Decreto que reduz horário de abertura do comércio em Palmas termina nesta segunda-feira (31)

Nesta segunda-feira (31) termina a validade do decreto municipal que estabeleceu restrição ao horário de funcionamento do comércio em Palmas. A medida começou a valer em julho e desde então foi prorrogada duas vezes pela prefeitura. Apesar disso os números da pandemia cresceram e fizeram a capital ser a cidade mais afetada pelo coronavírus no estado.

Inicialmente o município proibiu as atividades não essenciais de funcionar das 20h às 5h. O decreto começou a valer no dia 13 de julho e terminaria no dia 27, mas o município resolveu prorrogar até o dia 6 de agosto.

As exceções eram para serviços médicos e hospitalares, farmácias e laboratórios, serviços funerários, serviços de táxi e aplicativos, transporte de cargas (principalmente gêneros alimentícios), serviços de telecomunicação, serviços de delivery e postos de combustíveis, sem o funcionamento das lojas de conveniência.

O município decidiu prorrogar a medida novamente, até 31 de agosto, e estender o horário de abertura dos supermercados e atacadistas, que passaram a ter permissão para abrir até às 22h. O G1 questionou a Prefeitura de Palmas se o decreto será prorrogado novamente, mas não houve resposta até a publicação desta reportagem.

Segundo boletim divulgado pela Secretaria Estadual de Saúde (SES), neste domingo (30) foram registrados 242 novos diagnósticos de coronavírus em Palmas. A cidade tem 12.390 casos de Covid-19, além de 90 mortes de pacientes que não resistiram.

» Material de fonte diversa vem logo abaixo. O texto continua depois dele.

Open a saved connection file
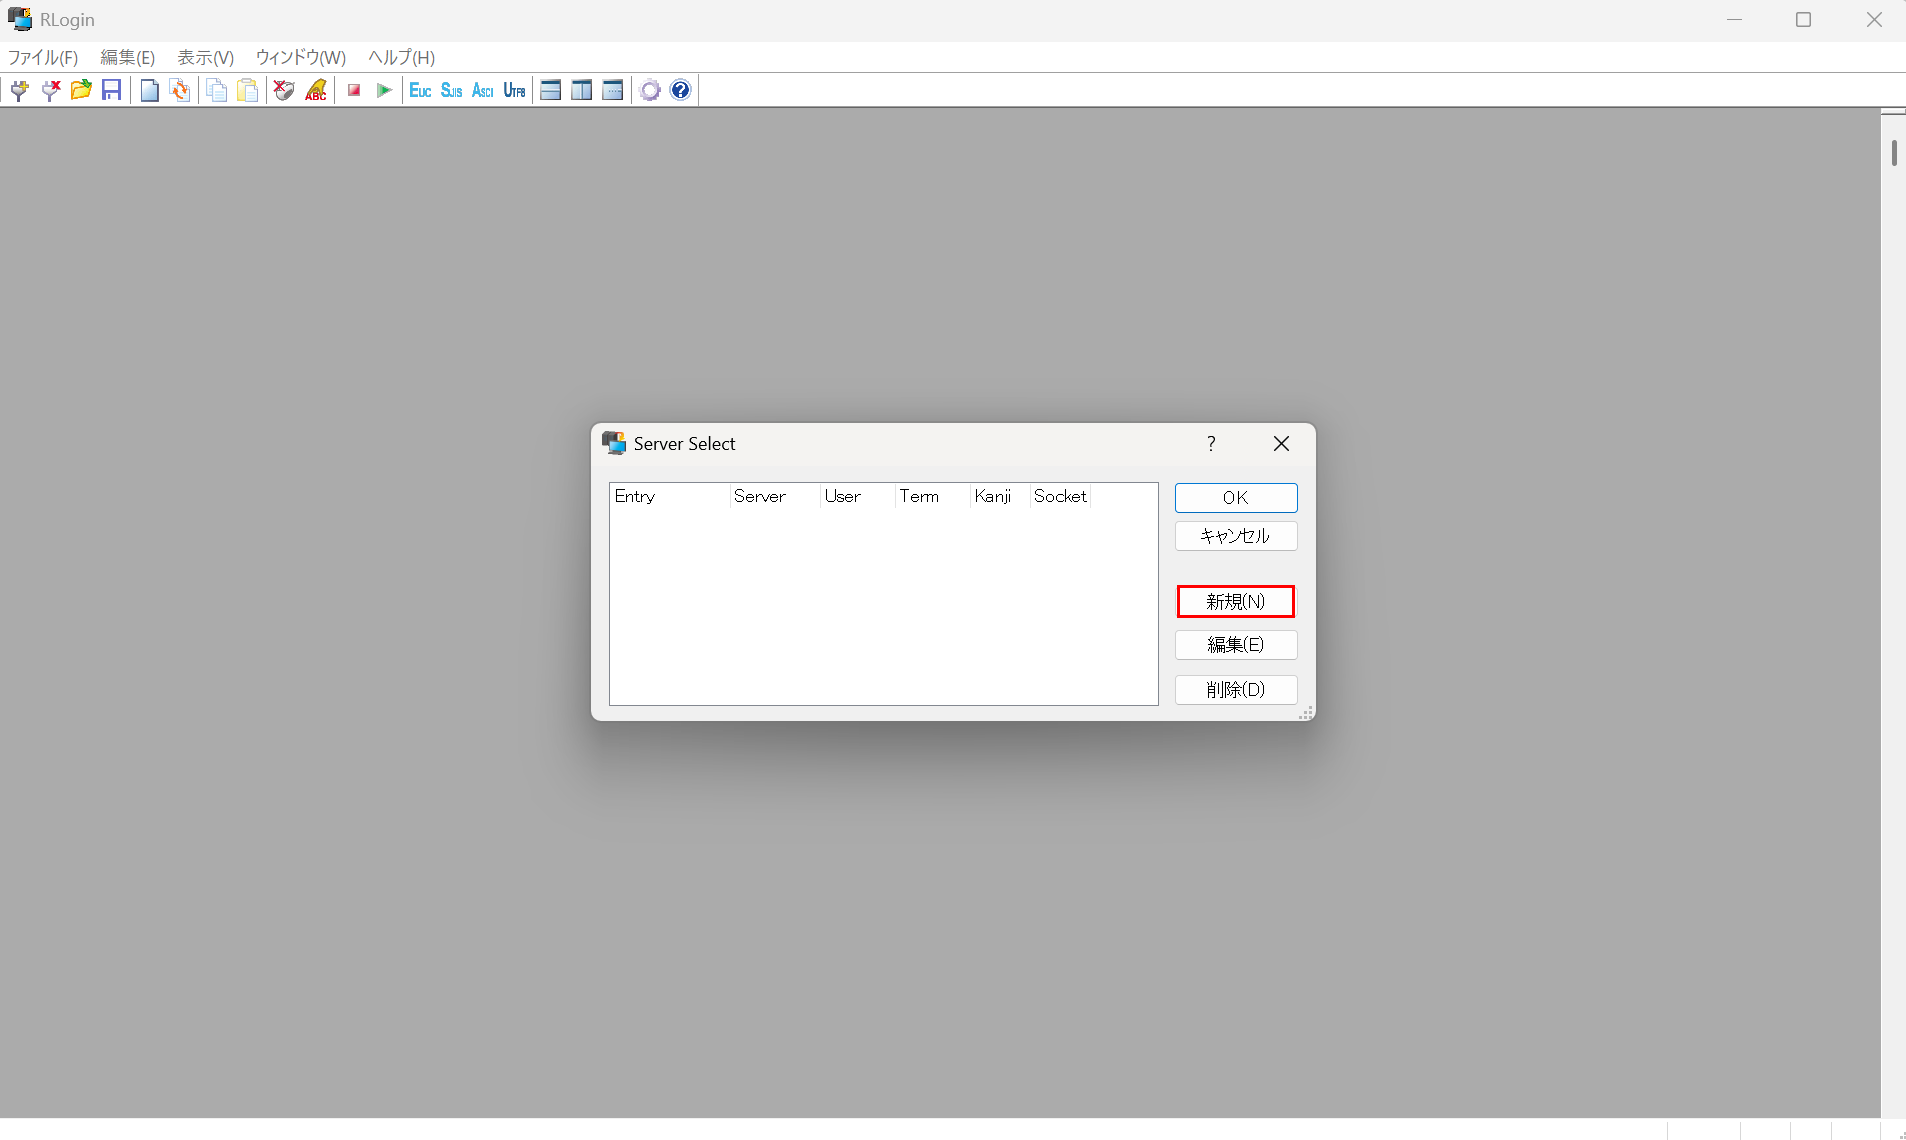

Em todo o estado são 50.373 e 664 óbitos em decorrência da doença.

Na semana passada, durante entrevista, a prefeita Cinthia Ribeiro (PSDB) afirmou que o aumento no número de casos em Palmas se deve ao comportamento e desrespeito da população às medidas de prevenção a pandemia, principalmente na temporada de praias no mês de julho.

Veja outras medidas adotadas em Palmas na pandemia

Em Palmas a primeira medida de contenção ao novo coronavírus foi tomada no dia 15 de março, quando as aulas da rede municipal foram suspensas. Naquela época ainda não havia casos confirmados, mas os primeiros casos suspeitos e o crescimento da doença em outros estados foram o suficiente para determinar o fechamento das escolas. Elas ainda não têm data para reabrir. Na mesma data foram suspensos eventos que pudessem gerar aglomerações.

A cidade confirmou o primeiro caso do novo coronavírus no dia 18 de março e na mesma data a prefeitura determinou o fechamento de todo o comércio, bares e restaurantes. A situação passou a ser monitorada diariamente pelas autoridades de saúde.

A Prefeitura tentou também determinar a lei seca na capital, no dia 15 de maio. O decreto acabou sendo derrubado na Justiça e hoje o que está em vigor é uma ordem para proibir o consumo de bebidas em áreas pública. Os pontos turísticos, como praias e parques, também chegaram a ficar fechados, mas flagrantes de desrespeito a esta norma são comuns desde então.

A reabertura gradual do comércio começou no dia 8 de junho, com lojas do comércio de rua e restaurantes. Os shoppings centers e academias puderam reabrir uma semana depois, a partir do dia 15 de junho.